= Your assignment =
From the line with "You are a computer-use agent." through the last line of the records below, both ends included, transcribe only those lines, exactly, and omit the pictures.

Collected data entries
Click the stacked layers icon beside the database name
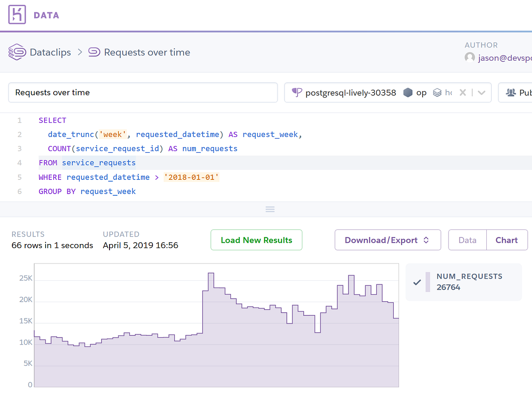[437, 93]
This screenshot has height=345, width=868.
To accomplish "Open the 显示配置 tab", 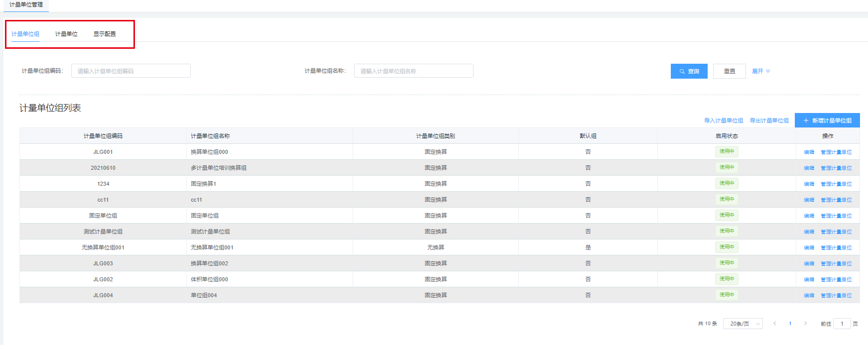I will coord(105,34).
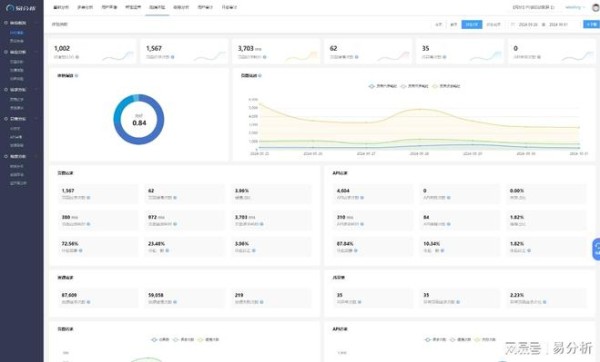Click the info icon under the 1,002 metric
Image resolution: width=600 pixels, height=362 pixels.
[x=77, y=57]
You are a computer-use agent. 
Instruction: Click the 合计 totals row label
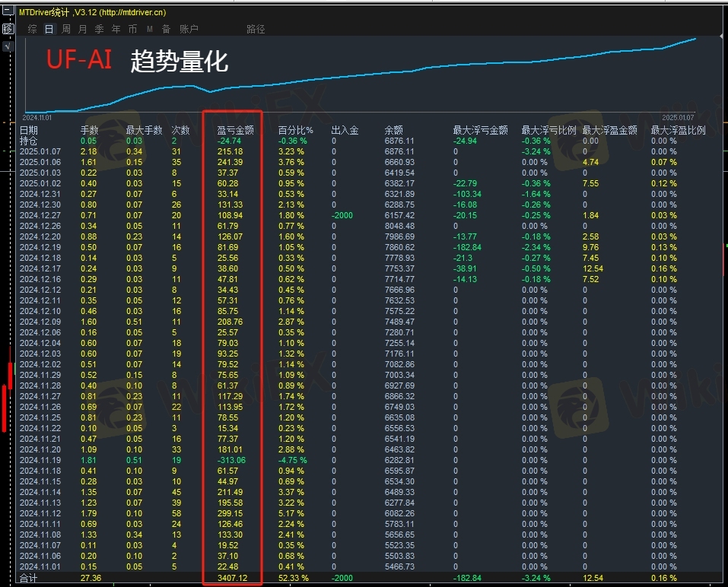tap(28, 579)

= Response area =
You are a computer-use agent. 
Instruction: Click the 合计 totals row label
tap(28, 579)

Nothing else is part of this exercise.